What of it all? What has this to do with dying, immortality etc. etc.?

The enduring practice of Bhakti Yoga enables a dying person to cling to the image, and corresponding mantra, of the divine being long held dear. The practice has served as a rehearsal becoming a deeply ingrained habit. Such clinging to the vision or the corresponding mantra helps the dying person to remain conscious through the process of dying. Such continuity of consciousness is a precondition for attaining moksha. In fact all the practices are aimed at enabling such continuity of consciousness while dying.
Death and Immortality
Immortality is understood by the ignorant as the prolongation of life, for hundreds of years or forever. The advanced seeker knows of immortality as the result of the final death i.e. the foreclosure of rebirths. Death occurs due to birth. When the soul is not cast into a mortal mould, death becomes irrelevant. But then where does the soul go if it is not reborn? The soul which is not reborn has lost its characteristic of individuality. That is to say, its ego or self-consciousness has melted completely into the vast sea of consciousness which is described as ‘Brahma’. An ‘avataar’ is one who has been returned by the will of God to the earthly plane.

Death is an opportunity for the soul to merge itself into this vast sea of consciousness. However when faced with such a possibility, it shrinks back in great fear, thus losing the opportunity and then facing the grim prospect of rebirth.

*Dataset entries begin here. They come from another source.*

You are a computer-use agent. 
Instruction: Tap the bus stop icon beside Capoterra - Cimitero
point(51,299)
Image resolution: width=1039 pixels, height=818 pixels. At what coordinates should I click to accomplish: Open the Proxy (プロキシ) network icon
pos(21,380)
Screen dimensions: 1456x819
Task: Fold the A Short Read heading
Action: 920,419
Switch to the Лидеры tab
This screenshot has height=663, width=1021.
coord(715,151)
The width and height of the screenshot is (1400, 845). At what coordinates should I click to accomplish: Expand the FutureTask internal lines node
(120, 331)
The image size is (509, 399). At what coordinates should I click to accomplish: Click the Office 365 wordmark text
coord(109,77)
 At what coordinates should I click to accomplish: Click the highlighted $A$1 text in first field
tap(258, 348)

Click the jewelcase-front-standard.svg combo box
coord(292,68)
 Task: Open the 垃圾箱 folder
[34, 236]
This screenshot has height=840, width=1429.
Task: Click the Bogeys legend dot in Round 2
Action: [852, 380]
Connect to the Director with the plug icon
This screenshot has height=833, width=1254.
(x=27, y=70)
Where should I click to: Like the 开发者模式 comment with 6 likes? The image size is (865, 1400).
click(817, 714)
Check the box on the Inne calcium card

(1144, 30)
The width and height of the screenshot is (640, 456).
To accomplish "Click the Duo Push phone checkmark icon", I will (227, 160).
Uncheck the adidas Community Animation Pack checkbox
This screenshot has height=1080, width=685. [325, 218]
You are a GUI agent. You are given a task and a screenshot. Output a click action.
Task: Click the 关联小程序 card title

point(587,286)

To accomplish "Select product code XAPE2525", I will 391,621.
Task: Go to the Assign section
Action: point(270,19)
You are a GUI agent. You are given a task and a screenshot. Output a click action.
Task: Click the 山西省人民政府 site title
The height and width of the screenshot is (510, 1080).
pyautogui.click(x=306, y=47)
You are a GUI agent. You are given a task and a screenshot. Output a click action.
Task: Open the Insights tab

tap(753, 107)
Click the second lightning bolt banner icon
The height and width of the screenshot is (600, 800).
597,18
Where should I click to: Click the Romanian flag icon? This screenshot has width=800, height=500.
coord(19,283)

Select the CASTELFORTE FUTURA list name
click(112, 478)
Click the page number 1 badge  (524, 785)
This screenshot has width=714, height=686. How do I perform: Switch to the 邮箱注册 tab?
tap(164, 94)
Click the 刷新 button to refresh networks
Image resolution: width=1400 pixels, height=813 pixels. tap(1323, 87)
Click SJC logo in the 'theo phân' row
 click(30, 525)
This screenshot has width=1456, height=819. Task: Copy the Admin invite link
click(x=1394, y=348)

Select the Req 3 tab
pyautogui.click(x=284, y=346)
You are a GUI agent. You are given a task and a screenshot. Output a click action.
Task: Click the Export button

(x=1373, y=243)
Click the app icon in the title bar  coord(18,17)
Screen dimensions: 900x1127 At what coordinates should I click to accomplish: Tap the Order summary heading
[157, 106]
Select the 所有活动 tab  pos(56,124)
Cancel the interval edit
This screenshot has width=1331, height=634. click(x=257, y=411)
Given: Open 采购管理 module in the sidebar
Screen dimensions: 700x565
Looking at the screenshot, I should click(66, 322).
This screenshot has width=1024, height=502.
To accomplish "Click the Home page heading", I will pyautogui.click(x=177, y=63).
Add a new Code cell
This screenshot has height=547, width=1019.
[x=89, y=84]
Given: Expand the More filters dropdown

Notably, Christianity and Tibetan Buddhists insist that the dying soul be guided through the various realms it passes through, so that it may not experience fear and reach the immortal plane. Ordinarily, the being simply faints due to shock at the complete paradigm shift in the nature of experiences during the process of dying. By holding on to consciousness firmly through the trials of the dying process, the dying may achieve ‘immortality’.